Given problem:
Show every line of the items that contains the string "label", with matching case.

Given information:
## BEGIN
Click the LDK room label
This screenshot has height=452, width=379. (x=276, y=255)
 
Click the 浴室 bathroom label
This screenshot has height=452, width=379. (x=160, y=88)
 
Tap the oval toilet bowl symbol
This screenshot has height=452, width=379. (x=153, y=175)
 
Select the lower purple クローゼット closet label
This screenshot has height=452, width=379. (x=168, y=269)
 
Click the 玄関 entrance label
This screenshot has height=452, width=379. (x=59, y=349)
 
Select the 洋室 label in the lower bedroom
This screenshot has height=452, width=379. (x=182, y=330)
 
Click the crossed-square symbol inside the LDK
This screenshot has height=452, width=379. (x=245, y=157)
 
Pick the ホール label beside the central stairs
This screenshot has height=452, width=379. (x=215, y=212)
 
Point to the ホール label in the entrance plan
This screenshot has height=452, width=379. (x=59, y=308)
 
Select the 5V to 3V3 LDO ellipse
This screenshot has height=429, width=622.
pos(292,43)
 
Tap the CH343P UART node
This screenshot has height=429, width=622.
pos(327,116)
## END
## BEGIN
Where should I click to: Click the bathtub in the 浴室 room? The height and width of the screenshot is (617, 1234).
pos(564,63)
## END
## BEGIN
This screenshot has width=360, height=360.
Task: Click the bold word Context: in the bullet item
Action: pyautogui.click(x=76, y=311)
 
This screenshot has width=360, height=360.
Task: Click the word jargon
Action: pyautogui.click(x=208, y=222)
## END
Worked solution:
Click the LDK room label
Click the 浴室 bathroom label
Select the lower purple クローゼット closet label
Click the 玄関 entrance label
Select the 洋室 label in the lower bedroom
Pick the ホール label beside the central stairs
Point to the ホール label in the entrance plan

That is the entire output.